*Work to be completed*.
In full and without alteration, write out the data below.

*Stored dataset items*.
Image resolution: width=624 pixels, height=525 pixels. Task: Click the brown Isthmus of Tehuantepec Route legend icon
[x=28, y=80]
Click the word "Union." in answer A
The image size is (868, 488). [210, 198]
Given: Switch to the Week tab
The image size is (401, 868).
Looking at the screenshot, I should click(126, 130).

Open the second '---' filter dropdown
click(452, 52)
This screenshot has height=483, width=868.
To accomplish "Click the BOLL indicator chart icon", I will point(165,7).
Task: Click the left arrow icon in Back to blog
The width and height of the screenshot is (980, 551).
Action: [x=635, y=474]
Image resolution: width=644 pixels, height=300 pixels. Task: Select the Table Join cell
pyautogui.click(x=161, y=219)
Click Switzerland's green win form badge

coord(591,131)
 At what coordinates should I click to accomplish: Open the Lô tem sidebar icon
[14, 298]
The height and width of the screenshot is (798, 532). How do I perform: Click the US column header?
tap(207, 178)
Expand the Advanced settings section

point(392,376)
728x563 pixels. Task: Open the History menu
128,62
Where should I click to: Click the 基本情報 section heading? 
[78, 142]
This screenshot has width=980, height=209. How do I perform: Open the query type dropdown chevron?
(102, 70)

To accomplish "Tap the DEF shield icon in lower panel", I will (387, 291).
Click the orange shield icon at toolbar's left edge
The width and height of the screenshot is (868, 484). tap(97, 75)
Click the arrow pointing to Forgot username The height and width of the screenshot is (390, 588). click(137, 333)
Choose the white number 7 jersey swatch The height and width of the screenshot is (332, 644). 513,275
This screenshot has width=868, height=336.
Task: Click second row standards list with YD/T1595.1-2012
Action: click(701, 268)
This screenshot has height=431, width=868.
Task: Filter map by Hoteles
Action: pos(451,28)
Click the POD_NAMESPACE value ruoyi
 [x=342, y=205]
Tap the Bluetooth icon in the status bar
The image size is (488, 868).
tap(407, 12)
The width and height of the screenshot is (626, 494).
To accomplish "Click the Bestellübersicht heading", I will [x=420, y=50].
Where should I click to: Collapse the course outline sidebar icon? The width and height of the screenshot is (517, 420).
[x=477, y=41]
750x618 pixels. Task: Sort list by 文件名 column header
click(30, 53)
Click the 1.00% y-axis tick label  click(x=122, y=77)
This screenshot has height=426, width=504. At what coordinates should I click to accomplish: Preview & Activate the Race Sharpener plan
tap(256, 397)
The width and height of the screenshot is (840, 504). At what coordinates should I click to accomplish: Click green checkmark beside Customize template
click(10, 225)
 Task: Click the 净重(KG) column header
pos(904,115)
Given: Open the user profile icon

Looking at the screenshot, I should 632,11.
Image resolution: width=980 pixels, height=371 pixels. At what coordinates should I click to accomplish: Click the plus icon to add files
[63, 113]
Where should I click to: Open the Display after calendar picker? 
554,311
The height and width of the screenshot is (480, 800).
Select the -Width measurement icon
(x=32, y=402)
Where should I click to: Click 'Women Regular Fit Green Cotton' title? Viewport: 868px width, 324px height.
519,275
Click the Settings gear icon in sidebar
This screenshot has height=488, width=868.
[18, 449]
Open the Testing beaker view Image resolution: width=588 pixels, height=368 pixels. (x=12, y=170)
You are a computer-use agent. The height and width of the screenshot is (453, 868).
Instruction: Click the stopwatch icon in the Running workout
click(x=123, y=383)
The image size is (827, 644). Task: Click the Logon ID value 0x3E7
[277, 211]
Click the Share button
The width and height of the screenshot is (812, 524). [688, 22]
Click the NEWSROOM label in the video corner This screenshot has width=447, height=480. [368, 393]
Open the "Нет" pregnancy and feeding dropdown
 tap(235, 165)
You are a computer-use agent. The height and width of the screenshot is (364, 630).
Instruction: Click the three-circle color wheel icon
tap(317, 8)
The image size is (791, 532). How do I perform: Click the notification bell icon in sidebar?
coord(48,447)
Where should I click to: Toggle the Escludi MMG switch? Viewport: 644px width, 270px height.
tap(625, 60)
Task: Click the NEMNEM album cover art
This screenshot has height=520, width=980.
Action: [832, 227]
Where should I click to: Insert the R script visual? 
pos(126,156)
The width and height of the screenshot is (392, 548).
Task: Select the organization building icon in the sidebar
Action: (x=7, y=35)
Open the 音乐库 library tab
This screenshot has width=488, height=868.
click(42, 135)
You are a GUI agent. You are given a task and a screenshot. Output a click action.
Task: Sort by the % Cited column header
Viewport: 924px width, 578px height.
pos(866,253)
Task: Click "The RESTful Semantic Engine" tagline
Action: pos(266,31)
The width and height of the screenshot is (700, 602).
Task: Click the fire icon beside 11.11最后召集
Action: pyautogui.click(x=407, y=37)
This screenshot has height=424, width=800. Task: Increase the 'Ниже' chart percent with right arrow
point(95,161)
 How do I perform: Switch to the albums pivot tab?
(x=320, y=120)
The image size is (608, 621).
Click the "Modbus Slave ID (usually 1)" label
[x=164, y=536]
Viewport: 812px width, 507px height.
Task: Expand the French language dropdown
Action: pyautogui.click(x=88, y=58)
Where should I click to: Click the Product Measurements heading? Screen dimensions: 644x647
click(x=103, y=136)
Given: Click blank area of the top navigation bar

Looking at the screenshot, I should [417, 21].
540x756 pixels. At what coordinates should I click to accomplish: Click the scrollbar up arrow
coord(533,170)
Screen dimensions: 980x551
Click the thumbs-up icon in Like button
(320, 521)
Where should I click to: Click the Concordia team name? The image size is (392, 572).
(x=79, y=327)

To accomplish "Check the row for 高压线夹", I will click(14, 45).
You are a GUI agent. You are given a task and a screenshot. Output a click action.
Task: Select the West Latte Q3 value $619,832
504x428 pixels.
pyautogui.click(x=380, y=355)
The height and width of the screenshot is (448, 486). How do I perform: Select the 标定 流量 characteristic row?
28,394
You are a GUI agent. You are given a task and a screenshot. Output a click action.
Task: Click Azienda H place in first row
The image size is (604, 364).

*Written solution*.
Image resolution: width=624 pixels, height=525 pixels. Task: Click the brown Isthmus of Tehuantepec Route legend icon
[x=28, y=80]
Click the word "Union." in answer A
The image size is (868, 488). [210, 198]
Given: Switch to the Week tab
The image size is (401, 868).
Looking at the screenshot, I should click(126, 130).

Open the second '---' filter dropdown
click(452, 52)
This screenshot has height=483, width=868.
To accomplish "Click the BOLL indicator chart icon", I will point(165,7).
Task: Click the left arrow icon in Back to blog
The width and height of the screenshot is (980, 551).
Action: [x=635, y=474]
Image resolution: width=644 pixels, height=300 pixels. Task: Select the Table Join cell
pyautogui.click(x=161, y=219)
Click Switzerland's green win form badge

coord(591,131)
 At what coordinates should I click to accomplish: Open the Lô tem sidebar icon
[14, 298]
The height and width of the screenshot is (798, 532). How do I perform: Click the US column header?
tap(207, 178)
Expand the Advanced settings section

point(392,376)
728x563 pixels. Task: Open the History menu
128,62
Where should I click to: Click the 基本情報 section heading? 
[78, 142]
This screenshot has width=980, height=209. How do I perform: Open the query type dropdown chevron?
(102, 70)

To accomplish "Tap the DEF shield icon in lower panel", I will (387, 291).
Click the orange shield icon at toolbar's left edge
The width and height of the screenshot is (868, 484). tap(97, 75)
Click the arrow pointing to Forgot username The height and width of the screenshot is (390, 588). click(137, 333)
Choose the white number 7 jersey swatch The height and width of the screenshot is (332, 644). 513,275
This screenshot has width=868, height=336.
Task: Click second row standards list with YD/T1595.1-2012
Action: click(701, 268)
This screenshot has height=431, width=868.
Task: Filter map by Hoteles
Action: pos(451,28)
Click the POD_NAMESPACE value ruoyi
 [x=342, y=205]
Tap the Bluetooth icon in the status bar
The image size is (488, 868).
tap(407, 12)
The width and height of the screenshot is (626, 494).
To accomplish "Click the Bestellübersicht heading", I will [x=420, y=50].
Where should I click to: Collapse the course outline sidebar icon? The width and height of the screenshot is (517, 420).
[x=477, y=41]
750x618 pixels. Task: Sort list by 文件名 column header
click(30, 53)
Click the 1.00% y-axis tick label  click(x=122, y=77)
This screenshot has height=426, width=504. At what coordinates should I click to accomplish: Preview & Activate the Race Sharpener plan
tap(256, 397)
The width and height of the screenshot is (840, 504). At what coordinates should I click to accomplish: Click green checkmark beside Customize template
click(10, 225)
 Task: Click the 净重(KG) column header
pos(904,115)
Given: Open the user profile icon

Looking at the screenshot, I should 632,11.
Image resolution: width=980 pixels, height=371 pixels. At what coordinates should I click to accomplish: Click the plus icon to add files
[63, 113]
Where should I click to: Open the Display after calendar picker? 
554,311
The height and width of the screenshot is (480, 800).
Select the -Width measurement icon
(x=32, y=402)
Where should I click to: Click 'Women Regular Fit Green Cotton' title? Viewport: 868px width, 324px height.
519,275
Click the Settings gear icon in sidebar
This screenshot has height=488, width=868.
[18, 449]
Open the Testing beaker view Image resolution: width=588 pixels, height=368 pixels. (x=12, y=170)
You are a computer-use agent. The height and width of the screenshot is (453, 868).
Instruction: Click the stopwatch icon in the Running workout
click(x=123, y=383)
The image size is (827, 644). Task: Click the Logon ID value 0x3E7
[277, 211]
Click the Share button
The width and height of the screenshot is (812, 524). [688, 22]
Click the NEWSROOM label in the video corner This screenshot has width=447, height=480. [368, 393]
Open the "Нет" pregnancy and feeding dropdown
 tap(235, 165)
You are a computer-use agent. The height and width of the screenshot is (364, 630).
Instruction: Click the three-circle color wheel icon
tap(317, 8)
The image size is (791, 532). How do I perform: Click the notification bell icon in sidebar?
coord(48,447)
Where should I click to: Toggle the Escludi MMG switch? Viewport: 644px width, 270px height.
tap(625, 60)
Task: Click the NEMNEM album cover art
This screenshot has height=520, width=980.
Action: [832, 227]
Where should I click to: Insert the R script visual? 
pos(126,156)
The width and height of the screenshot is (392, 548).
Task: Select the organization building icon in the sidebar
Action: (x=7, y=35)
Open the 音乐库 library tab
This screenshot has width=488, height=868.
click(42, 135)
You are a GUI agent. You are given a task and a screenshot. Output a click action.
Task: Sort by the % Cited column header
Viewport: 924px width, 578px height.
pos(866,253)
Task: Click "The RESTful Semantic Engine" tagline
Action: pos(266,31)
The width and height of the screenshot is (700, 602).
Task: Click the fire icon beside 11.11最后召集
Action: pyautogui.click(x=407, y=37)
This screenshot has height=424, width=800. Task: Increase the 'Ниже' chart percent with right arrow
point(95,161)
 How do I perform: Switch to the albums pivot tab?
(x=320, y=120)
The image size is (608, 621).
Click the "Modbus Slave ID (usually 1)" label
[x=164, y=536]
Viewport: 812px width, 507px height.
Task: Expand the French language dropdown
Action: pyautogui.click(x=88, y=58)
Where should I click to: Click the Product Measurements heading? Screen dimensions: 644x647
click(x=103, y=136)
Given: Click blank area of the top navigation bar

Looking at the screenshot, I should [417, 21].
540x756 pixels. At what coordinates should I click to accomplish: Click the scrollbar up arrow
coord(533,170)
Screen dimensions: 980x551
Click the thumbs-up icon in Like button
(320, 521)
Where should I click to: Click the Concordia team name? The image size is (392, 572).
(x=79, y=327)

To accomplish "Check the row for 高压线夹", I will click(14, 45).
You are a GUI agent. You are given a task and a screenshot. Output a click action.
Task: Select the West Latte Q3 value $619,832
504x428 pixels.
pyautogui.click(x=380, y=355)
The height and width of the screenshot is (448, 486). How do I perform: Select the 标定 流量 characteristic row?
28,394
You are a GUI agent. You are given a task and a screenshot. Output a click action.
Task: Click Azienda H place in first row
The image size is (604, 364).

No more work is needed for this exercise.